Aujourd’hui âgé de 54 ans, Itaru a vu son rêve se réaliser en devenant un des rares artisans à comprendre le grand orgue de Notre-Dame dans ses moindres détails. Depuis 2018, il est le facteur d’orgue attitré de la cathédrale, chargé de son entretien quotidien. Mais la tragédie de l’incendie d’avril 2019 a bouleversé sa vie et mis à l’épreuve son lien avec cet instrument exceptionnel.
Couleurs et timbres
“J’ai eu peur pour l’orgue”, avoue-t-il, se rappelant l’angoisse de ne pas savoir si l’instrument allait survivre au désastre. Le feu a ravagé une grande partie de la cathédrale, mais heureusement, le grand orgue, bien que menacé par les fumées et les températures extrêmes, a été épargné par les flammes. Toutefois, les dégâts collatéraux ont été nombreux. Les résidus de plomb ont pénétré dans l’instrument, et la chaleur intense a fragilisé ses parties en bois.
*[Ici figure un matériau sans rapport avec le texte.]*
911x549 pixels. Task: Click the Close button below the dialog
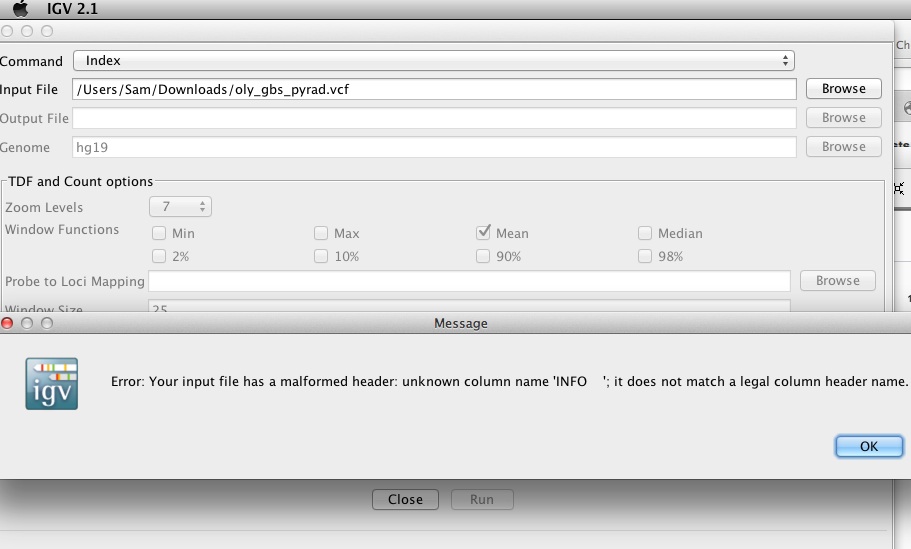click(405, 500)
Démonté pour la troisième fois de son histoire – après les rénovations de 1990 et 2014 –, le grand orgue est aujourd'hui en phase de restauration. Plus de 8.000 tuyaux ont été soigneusement démontés et ont été réinstallés à partir de 2023, en parallèle des travaux de la nef. C’est là qu'Itaru intervient, aux côtés de facteurs d’orgues venus des quatre coins de France pour redonner à l’instrument son timbre d’origine. Une mission délicate, d’autant que, comme l’explique Olivier Chevron, “un tuyau peut parler de 1.000 manières différentes”, et retrouver le son exact de l’orgue est un défi technique et artistique.
Travail titanesque
Mais pour Itaru, la tâche est encore plus personnelle. Après avoir passé des années à entretenir l’orgue, il s’appuie sur “ses souvenirs” pour retrouver la couleur sonore unique de l’instrument. “C'est difficile de décrire le son du grand orgue. Pour moi, il est de la couleur sonore de la cathédrale, c'était un instrument chaleureux, pas tendu, pas agressif”, se souvient Bertrand Cattiaux, ancien responsable de l’entretien de l’orgue et mentor d’Itaru.
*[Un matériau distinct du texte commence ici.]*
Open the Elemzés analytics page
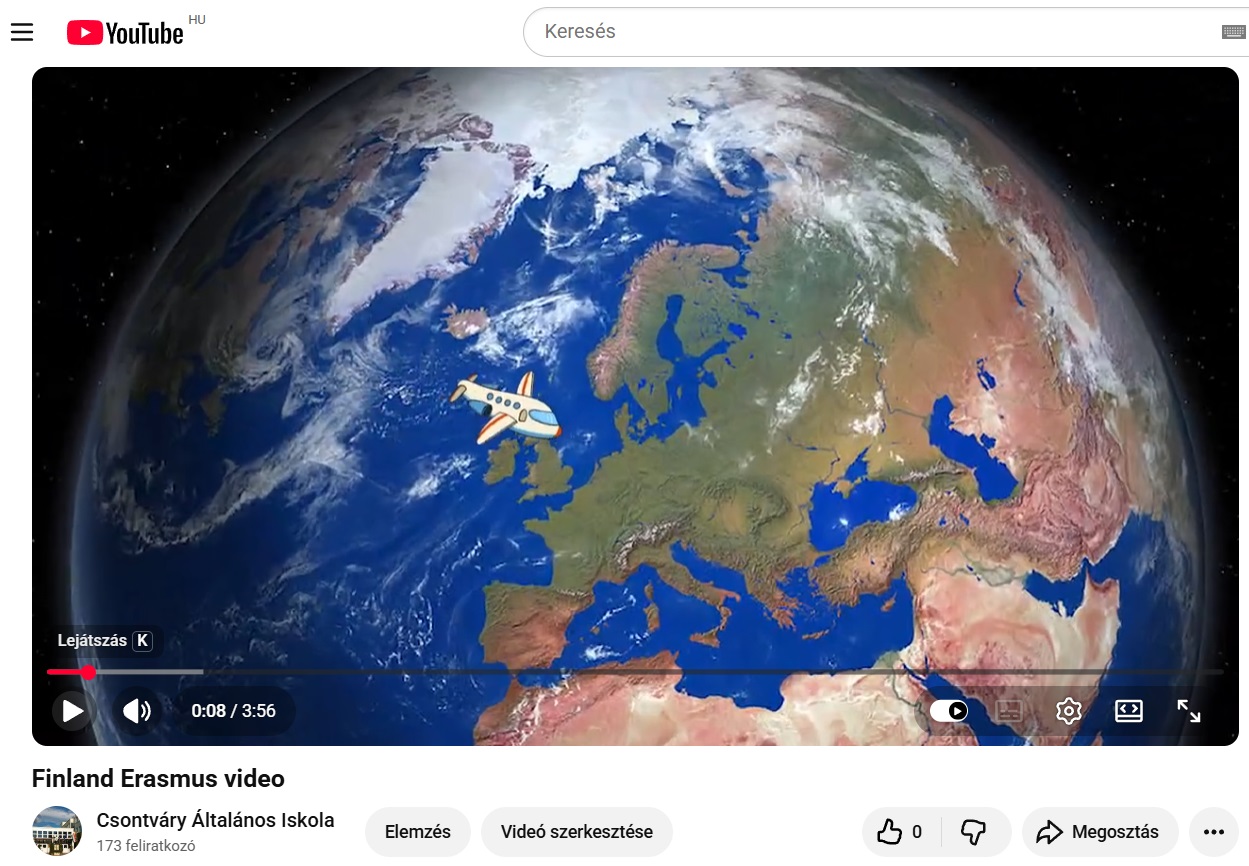 pos(418,832)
Pour ce Japonais installé depuis plus de 25 ans en Corrèze, travailler sur un symbole du patrimoine français est un honneur, mais aussi une lourde responsabilité. “C’est juste incroyable, dit-il. Ça fait beaucoup de choses, d'honneur mais aussi de charges et de responsabilités.” Alors que le grand orgue devrait reprendre vie à l’occasion de la réouverture de Notre-Dame, le 7 décembre prochain, Itaru pourra enfin savourer, avec ses collègues, le fruit de ce travail titanesque.